Ilest intéressant de comparer l’entreprise autobiographique à laquelle se livre Mme d’Epinay dans l’Histoire de Mme de Montbrillant avec celle que mène à bien Rousseau dans les Confessions. En effet, à la préface grandiloquente de Rousseau qui déclare que son « projet n’a jamais eu d’exemple » et qu’il veut s’y montrer tel qu’il est afin de pouvoir se présenter, les Confessions à la main, devant Dieu au moment du Jugement, ne trouve pas de contre-point chez Mme d’Epinay. Celle-ci n’exhibe pas sa mise à nu mais la recouvre. Elle la dissimule derrière le voile de la fiction et la forme (dominante) épistolaire. Je propose de voir là l’effet de la vertu de discrétion à laquelle les femmes étaient exhortées au XVIIIe siècle.
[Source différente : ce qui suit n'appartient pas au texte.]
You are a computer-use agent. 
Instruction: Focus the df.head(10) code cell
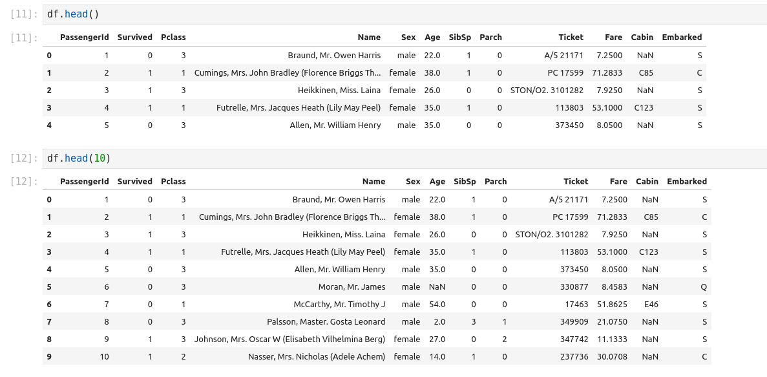(x=388, y=158)
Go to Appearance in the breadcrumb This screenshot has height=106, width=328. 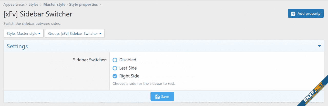[x=13, y=4]
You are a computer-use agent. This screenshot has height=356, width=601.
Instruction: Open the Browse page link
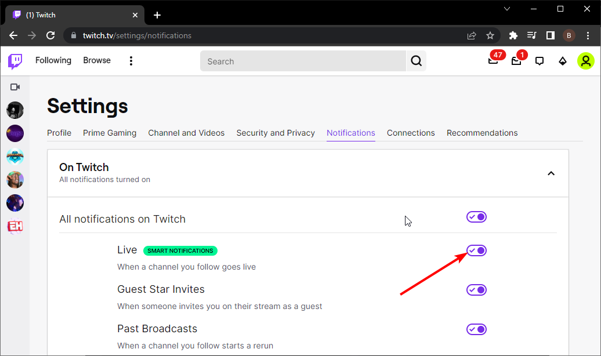(x=97, y=60)

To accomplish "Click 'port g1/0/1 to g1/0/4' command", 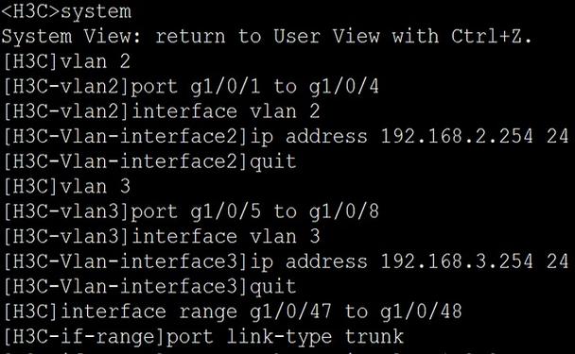I will click(254, 87).
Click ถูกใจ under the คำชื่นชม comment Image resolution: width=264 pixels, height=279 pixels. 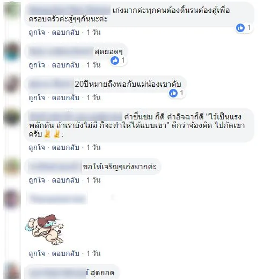37,147
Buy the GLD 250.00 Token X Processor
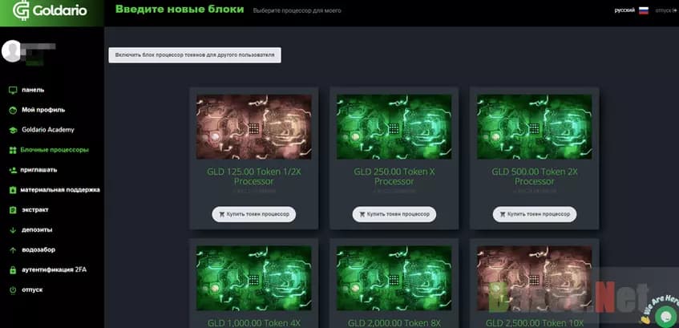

Nous l’avons déjà vu avec Mme de Sévigné: les écrits privés n’étaient pas destinés à constituer une œuvre littéraire. Le récit d’une vie de femme devait-il, dès lors, se faire que de manière détournée et indirecte ? Comment expliquer la vogue des Mémoires, dans ce cas ?
Alors que le XVIIIe siècle est vu, aujourd’hui, comme le siècle où le roman se pare d’une prétention à l’authenticité afin de s’autoriser à explorer les ressources de la fiction (Manon Lescaut est censé reproduire des Mémoires, celle du chevalier Des Grieux ; de même pour la Vie de Marianne ; les romans épistolaires sont précédés de « notes de l’éditeur », qui déclare toujours avoir trouver la correspondance reproduite « par hasard »…), Mme D’Epinay navigue à contre-courant et emprunte les outils de la fiction pour dire sa vérité intime. Il y a là un choix de sa part, celui d’un projet littéraire. Son Histoire de Madame de Montbrillant va donc au-delà de Contre-Confessions, pour reprendre le titre donné à l’ouvrage par Elisabeth Badinter : il ne s’agit pas d’une manière de se raconter choisie par défaut, mais pleinement assumée. Mme d’Epinay entend, en transformant sa vie en roman, donner au récit de son parcours une dimension exemplaire. Parce que son itinéraire est typique de celui des femmes au XVIIIe siècle, il faut comme exemple, et cette dimension universelle ne peut être exprimée que par l’usage de ce détour que constitue la fiction romanesque. Rousseau, au contraire, dans ses Confessions, explore et déclame son individualité, son exception. Contrairement à ses allégations, il ne peint pas l’homme à travers lui-même mais se peint comme supérieur aux autres hommes.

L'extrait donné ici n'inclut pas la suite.